Since surgery I’ve been insomnia-ravaged, so movies are my early-hours buddy. My selection rule is first to read the Guardian review, and if the woke bible’s critics hated it, I watch it. Obviously, they loathed Amazon’s new documentary about Melania Trump, branding it ‘horrific’, ‘dispiriting’, ‘deadly’, claimed it ‘doesn’t have a single redeeming quality’, and concluded: ‘Two hours of Melania feels like pure, endless hell.’ I thus enjoyed it. But then I’ve known the First Lady for 20 years and get on very well with her. In private, she’s a warm, funny and self-aware woman; in public, she conducts herself with remarkable poise and dignity amid all the scandalous mayhem that constantly swirls around her divisive husband. And I suspect she’s the only human being Donald ever really listens to when he needs talking down off the crazy wall. Something he acknowledged at the movie’s premiere: ‘She’s very measured. Sometimes when I’m not so measured… she measures you!’

I texted President Trump and asked him to pass on my congrats to his wife. ‘Thanks Piers,’ Trump replied immediately (if you message him in the early morning – it was 7 a.m. his time – or late at night, your chance of a quick response exponentially increases). ‘The World needed a big dose of Glamour. Love that you liked it! See you soon. President D.J.T.’ Then minutes later, he called. ‘You’re the toughest critic I know,’ he chuckled, ‘so your words will mean a lot to her. How are you?’ ‘Not great, actually… I managed to be a complete idiot and break my hip in a fall.’ ‘OUCH!’ he exclaimed when I told him how I did it. ‘You didn’t see the step? Was it the same colour as the rest of the flooring?’ ‘I think so, why?’ ‘Because we had a big problem with a step inside one of the Mar-a-Lago ballrooms that people kept missing and then breaking bones. It was happening all the time. So I got them to make the step a different colour and people stopped falling over!’ Sometimes, Trump lives up to his self-acclaimed moniker of ‘stable genius’.

‘Have you ever broken a bone?’ I asked, assuming he would rattle off a long list of big, beautiful breaks the like of which nobody’s ever had before. ‘No, never – thank God! I’d hate that. How long’s the rehab gonna take?’ ‘I’ll be golfing again by May.’ ‘When you’re ready, let’s have a round together.’ ‘Very kind, Mr President, I’d love to.’ ‘I’m not being kind – I just like the idea of taking your money!’

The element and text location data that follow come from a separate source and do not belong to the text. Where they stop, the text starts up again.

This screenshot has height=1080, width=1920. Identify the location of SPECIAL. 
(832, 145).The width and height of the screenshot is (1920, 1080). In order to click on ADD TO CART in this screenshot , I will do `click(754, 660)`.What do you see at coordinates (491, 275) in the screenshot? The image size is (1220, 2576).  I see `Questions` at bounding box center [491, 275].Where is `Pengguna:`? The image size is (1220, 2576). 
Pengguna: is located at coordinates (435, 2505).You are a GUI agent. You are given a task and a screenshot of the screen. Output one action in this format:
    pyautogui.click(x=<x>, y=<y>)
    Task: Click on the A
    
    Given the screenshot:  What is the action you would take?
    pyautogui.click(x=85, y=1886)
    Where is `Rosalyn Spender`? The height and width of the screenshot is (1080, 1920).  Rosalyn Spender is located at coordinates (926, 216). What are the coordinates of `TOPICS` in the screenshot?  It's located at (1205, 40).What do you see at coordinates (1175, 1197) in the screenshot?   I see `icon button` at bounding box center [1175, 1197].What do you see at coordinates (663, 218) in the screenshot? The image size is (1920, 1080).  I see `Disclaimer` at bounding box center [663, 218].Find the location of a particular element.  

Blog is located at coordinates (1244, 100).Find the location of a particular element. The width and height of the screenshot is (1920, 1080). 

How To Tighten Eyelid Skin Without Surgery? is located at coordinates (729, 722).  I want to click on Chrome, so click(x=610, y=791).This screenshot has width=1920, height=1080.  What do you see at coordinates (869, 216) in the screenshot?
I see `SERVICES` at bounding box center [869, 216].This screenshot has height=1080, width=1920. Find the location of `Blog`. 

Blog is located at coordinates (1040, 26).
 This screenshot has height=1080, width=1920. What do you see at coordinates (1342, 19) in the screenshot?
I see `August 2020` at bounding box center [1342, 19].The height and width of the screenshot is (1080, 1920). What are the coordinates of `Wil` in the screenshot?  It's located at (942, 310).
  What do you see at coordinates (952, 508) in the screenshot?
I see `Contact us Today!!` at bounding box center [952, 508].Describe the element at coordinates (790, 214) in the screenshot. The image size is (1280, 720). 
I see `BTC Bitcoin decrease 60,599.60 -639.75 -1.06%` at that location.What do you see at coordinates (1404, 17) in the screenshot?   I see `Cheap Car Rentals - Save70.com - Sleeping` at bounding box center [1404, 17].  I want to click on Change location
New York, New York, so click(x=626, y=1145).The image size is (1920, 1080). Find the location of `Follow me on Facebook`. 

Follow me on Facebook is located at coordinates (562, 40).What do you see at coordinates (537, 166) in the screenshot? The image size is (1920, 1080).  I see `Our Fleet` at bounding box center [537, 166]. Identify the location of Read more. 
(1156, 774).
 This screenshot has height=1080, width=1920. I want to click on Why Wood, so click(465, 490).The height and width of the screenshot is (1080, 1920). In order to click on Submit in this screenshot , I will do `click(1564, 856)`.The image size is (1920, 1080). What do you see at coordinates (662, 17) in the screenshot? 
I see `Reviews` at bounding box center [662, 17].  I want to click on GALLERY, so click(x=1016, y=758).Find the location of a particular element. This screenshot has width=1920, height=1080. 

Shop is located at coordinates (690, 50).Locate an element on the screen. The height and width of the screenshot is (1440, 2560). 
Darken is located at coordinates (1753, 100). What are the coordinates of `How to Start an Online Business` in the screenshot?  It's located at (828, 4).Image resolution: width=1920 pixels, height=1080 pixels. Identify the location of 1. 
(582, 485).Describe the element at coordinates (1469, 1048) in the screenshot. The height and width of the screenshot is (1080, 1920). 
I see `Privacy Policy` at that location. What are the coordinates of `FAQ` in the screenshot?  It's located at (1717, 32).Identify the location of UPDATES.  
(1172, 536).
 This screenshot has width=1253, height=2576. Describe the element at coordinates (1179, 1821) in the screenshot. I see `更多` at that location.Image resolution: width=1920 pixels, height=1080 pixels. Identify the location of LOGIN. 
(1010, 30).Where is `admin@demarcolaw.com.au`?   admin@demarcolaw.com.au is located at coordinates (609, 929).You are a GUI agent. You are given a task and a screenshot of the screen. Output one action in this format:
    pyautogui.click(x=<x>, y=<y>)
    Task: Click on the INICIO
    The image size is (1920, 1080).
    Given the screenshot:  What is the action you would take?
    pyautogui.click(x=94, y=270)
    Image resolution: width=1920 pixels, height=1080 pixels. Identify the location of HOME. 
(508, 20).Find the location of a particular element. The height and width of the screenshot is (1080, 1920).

My physio’s been motivating me with ‘you’re still reasonably young’ entreaties, but cold, hard reality set in when I listened to the world’s no. 1 podcaster Joe Rogan discussing me: ‘Piers fell and really fucked himself up. They say your life-span post hip surgery is like, ten years. He’ll probably do better than that…’ Probably?! I’m assured my new titanium hip should last at least 20 years, and I fully intend to outlive it. But airport security is going to be fun. ‘You’ll go off like a Catherine Wheel,’ warned my doctor.

As Schopenhauer also said: ‘Life is a constant process of dying.’ Sometimes it takes a serious injury to remind ourselves of that truism. Well-meaning people (my mother!) say this is God’s signal for me to slow down. But I feel the complete opposite. The clock’s ticking – for all of us. Carpe diem!